**Passage cité:**
-*-

À ce moment-là, la loi doit absolument être modifiée, et c'est le but de la présentation de ce projet de loi privé.

Le Président (M. Filion): M. le ministre de la Justice.

M. Marx: M. le Président, nous comprenons le problème, il s'agit d'annuler une clause d'utilisation. Nous avons déjà, dans le passé, adopté des projets de loi semblables. J'aimerais souligner à la commission que dans la cause Saint-Télesphore contre la Société d'habitation du Québec, cause de la Cour supérieure en 1982 ou 1983, la cour a statué que dans des situations semblables, les personnes doivent se présenter devant l'Assemblée nationale pour demander une telle modification, parce que les cours ne peuvent pas intervenir dans de tels cas.

-*-

**Consignes de travail:**
A – Transcrivez le passage cité en commençant à « À ce moment-là, la » et en terminant à « de la Justice. ».
B – Répondez aux questions suivantes d'après le passage cité :
(i) Qui occupe la présidence de la séance ?
(ii) Selon M. Marx, quelle clause s'agit-il d'annuler ?
(iii) Quelle cour a entendu la cause Saint-Télesphore contre la Société d'habitation du Québec ?
C – Relevez tous les organismes publics et tribunaux désignés par un nom propre dans le passage cité.

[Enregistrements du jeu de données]
-*-

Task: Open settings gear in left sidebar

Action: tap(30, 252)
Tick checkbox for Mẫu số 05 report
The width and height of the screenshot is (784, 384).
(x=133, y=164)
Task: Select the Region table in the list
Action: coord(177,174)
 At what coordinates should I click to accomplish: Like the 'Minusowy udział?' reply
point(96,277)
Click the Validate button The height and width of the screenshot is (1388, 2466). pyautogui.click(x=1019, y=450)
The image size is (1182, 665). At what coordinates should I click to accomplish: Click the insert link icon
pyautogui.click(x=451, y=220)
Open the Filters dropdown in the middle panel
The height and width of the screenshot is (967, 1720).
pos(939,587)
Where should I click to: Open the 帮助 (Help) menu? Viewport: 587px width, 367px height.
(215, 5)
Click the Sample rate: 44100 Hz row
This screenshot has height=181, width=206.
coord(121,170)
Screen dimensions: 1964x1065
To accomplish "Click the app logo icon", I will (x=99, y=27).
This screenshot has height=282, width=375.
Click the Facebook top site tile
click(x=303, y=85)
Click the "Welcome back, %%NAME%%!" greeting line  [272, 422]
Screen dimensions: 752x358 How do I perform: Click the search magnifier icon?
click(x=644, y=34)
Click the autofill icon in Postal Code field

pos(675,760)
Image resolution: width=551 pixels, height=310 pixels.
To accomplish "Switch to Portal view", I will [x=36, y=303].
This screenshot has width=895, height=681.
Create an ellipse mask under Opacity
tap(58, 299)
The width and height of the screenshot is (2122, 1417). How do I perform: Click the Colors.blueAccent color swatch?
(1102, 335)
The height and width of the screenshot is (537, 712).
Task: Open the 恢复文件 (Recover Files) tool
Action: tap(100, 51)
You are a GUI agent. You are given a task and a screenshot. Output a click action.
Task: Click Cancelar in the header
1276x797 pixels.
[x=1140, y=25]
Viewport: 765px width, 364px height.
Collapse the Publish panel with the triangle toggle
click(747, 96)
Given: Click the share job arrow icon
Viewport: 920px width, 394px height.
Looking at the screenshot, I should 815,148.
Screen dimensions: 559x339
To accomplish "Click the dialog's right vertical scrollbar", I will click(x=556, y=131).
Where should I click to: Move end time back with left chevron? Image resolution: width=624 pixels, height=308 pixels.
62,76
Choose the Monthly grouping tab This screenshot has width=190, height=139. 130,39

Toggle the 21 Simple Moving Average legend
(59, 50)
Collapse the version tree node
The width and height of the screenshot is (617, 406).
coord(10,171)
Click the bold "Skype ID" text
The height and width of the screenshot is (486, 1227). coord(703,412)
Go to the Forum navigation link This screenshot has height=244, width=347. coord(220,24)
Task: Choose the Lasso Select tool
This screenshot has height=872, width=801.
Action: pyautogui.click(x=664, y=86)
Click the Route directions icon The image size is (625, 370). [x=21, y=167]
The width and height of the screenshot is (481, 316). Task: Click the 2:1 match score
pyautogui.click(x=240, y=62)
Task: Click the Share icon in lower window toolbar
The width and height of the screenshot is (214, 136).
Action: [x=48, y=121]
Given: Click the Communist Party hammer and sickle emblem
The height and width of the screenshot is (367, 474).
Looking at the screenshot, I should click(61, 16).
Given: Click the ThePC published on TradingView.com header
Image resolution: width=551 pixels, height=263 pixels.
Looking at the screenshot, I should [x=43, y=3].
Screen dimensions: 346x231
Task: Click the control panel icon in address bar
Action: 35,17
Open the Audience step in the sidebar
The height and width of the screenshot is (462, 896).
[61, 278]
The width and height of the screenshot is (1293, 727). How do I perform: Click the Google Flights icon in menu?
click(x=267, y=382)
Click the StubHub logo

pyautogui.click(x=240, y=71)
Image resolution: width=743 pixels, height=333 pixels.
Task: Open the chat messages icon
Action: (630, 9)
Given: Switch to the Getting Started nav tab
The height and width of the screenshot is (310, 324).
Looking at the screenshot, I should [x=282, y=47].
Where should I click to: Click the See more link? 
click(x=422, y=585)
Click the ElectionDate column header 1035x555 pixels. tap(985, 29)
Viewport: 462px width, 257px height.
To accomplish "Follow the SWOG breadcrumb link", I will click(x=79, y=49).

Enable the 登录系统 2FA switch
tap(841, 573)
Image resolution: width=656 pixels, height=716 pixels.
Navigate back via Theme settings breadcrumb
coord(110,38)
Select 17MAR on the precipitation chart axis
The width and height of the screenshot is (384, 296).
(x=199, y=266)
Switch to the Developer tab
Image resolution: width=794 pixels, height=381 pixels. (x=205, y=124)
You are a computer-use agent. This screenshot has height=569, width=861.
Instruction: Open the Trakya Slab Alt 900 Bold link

-*-

**Réponses par consigne:**
A –
À ce moment-là, la loi doit absolument être modifiée, et c'est le but de la présentation de ce projet de loi privé.

Le Président (M. Filion): M. le ministre de la Justice.

B –
(i) M. Filion
(ii) Une clause d'utilisation
(iii) La Cour supérieure

C –
- la Société d'habitation du Québec
- la Cour supérieure
- l'Assemblée nationale